While the appeal was pending, the defendant was released on parole and the California Supreme Court held, in last year’s People v. Rhodius opinion, that §1172.75 applies regardless of whether an enhancement was stayed or executed.
Following the decision, lawyers with the Office of the Attorney General conceded that the Rhodius case would govern the resolution of the appeal but for Washington’s release on parole, asserting that §1172.75 only applies to defendants who are currently incarcerated at the time of resentencing.
Plain Language
Looking to the plain language of the section, Weingart wrote:
“Because ‘parole is a mandatory component of any prison sentence’…, Washington suggests that anyone in the constructive custody of the CDCR, such as a parolee, is ‘currently serving a term’ as that phrase is used in section 1172.75 and should be identified by the CDCR as eligible for resentencing. We disagree.”
He continued:
“That a defendant must be incarcerated at the time the CDCR was tasked with identifying inmates for possible resentencing does not mean, however, that the defendant remains eligible for resentencing only by staying in prison….The statute does not task the court with verifying the defendant remains incarcerated, or condition the court’s obligation to resentence on continued incarceration.”
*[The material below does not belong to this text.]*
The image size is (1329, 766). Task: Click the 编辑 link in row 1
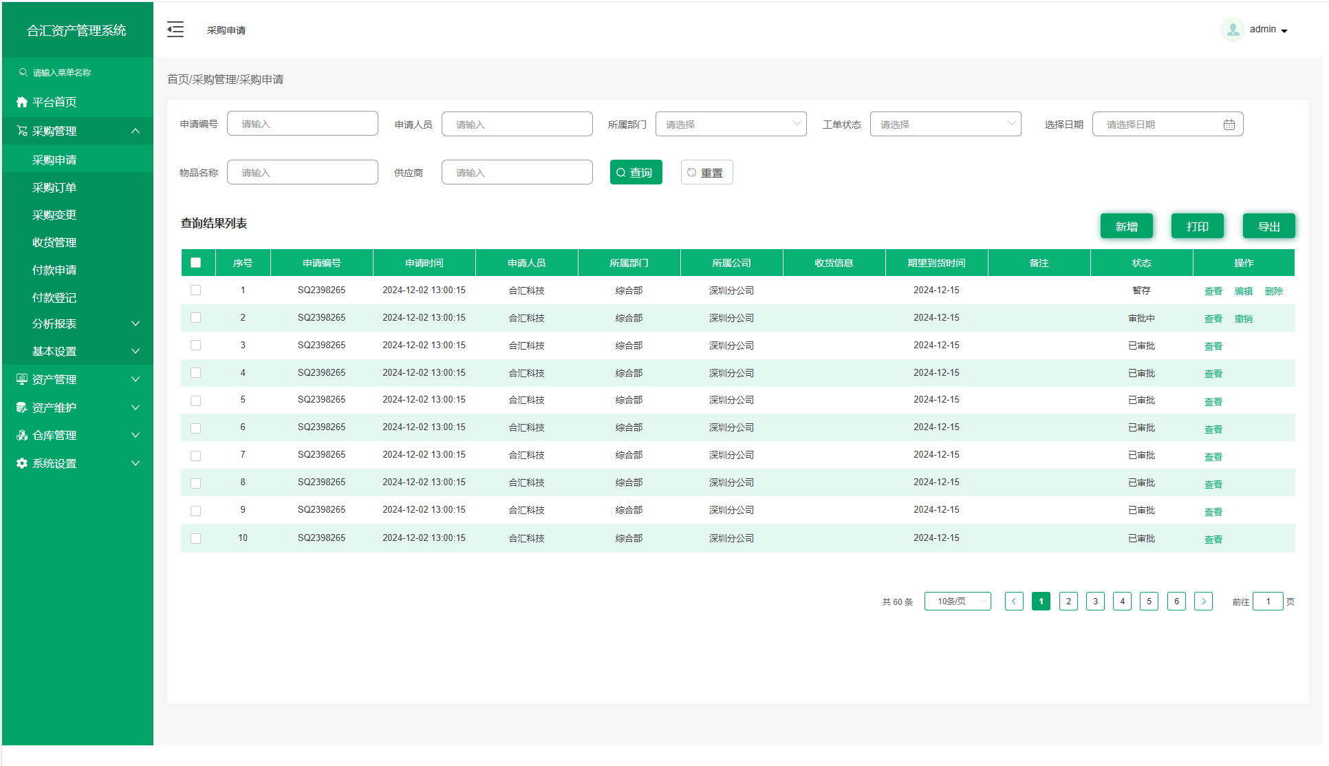1243,291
Acknowledging that “there is necessarily a lag between the time the CDCR provides the court with information about a defendant potentially eligible for resentencing, and the time when the court can determine whether in fact the defendant is entitled to resentencing and in fact resentence him,” the justice remarked:
“[I]t appears the Legislature intended the court-related criterion for resentencing eligibility—whether ‘the current judgment’ includes an invalid section 667.5(b) enhancement—to operate independently from earlier conditions applicable at the CDCR identification stage. If the Legislature had intended to preclude resentencing for individuals who had been released on parole after being referred to the court by the CDCR, we expect it would have stated so in clear, express terms.”
Uncodified Preamble
Addressing an uncodified legislative preamble that provides that “it is the intent of the Legislature to…apply” the section “to all persons currently serving a term of incarceration in jail or prison for these repealed sentence enhancements,” he said:
“[T]he plain language of section 1172.75 contains no continued incarceration up until resentencing requirement, and we decline to read one into the statute based on an ambiguous general statement of intent. We say ambiguous because one can read the statement of intent as indicating only that the Legislature sought to retroactively apply the changes to section 667.5(b) to all individuals ‘currently serving a term’ at the initiation of the resentencing process….Even if one assumes…that the statement of intent refers to custodial status at the time of court review, its descriptive focus…does not necessarily mean the Legislature intended to deny resentencing…where an individual was released on parole after being referred by the CDCR….”
Saying that “resentencing an individual…like Washington…is not an idle act,” he added:
“Where, as here, a resentencing statute is silent as to how custody credits apply to the new sentence, ‘generally applicable sentencing procedures govern the issue.’…Should the resentencing court impose a sentence shorter than the original sentence, Washington may be entitled…to credit for any time served that exceeds the new sentence, which could in turn reduce or terminate his period of parole.”
Weingart declared:
“The order denying resentencing is reversed and the matter is remanded for the superior court to resentence Washington in accordance with section 1172.75.”
The case is People v. Washington, 2026 S.O.S. 112.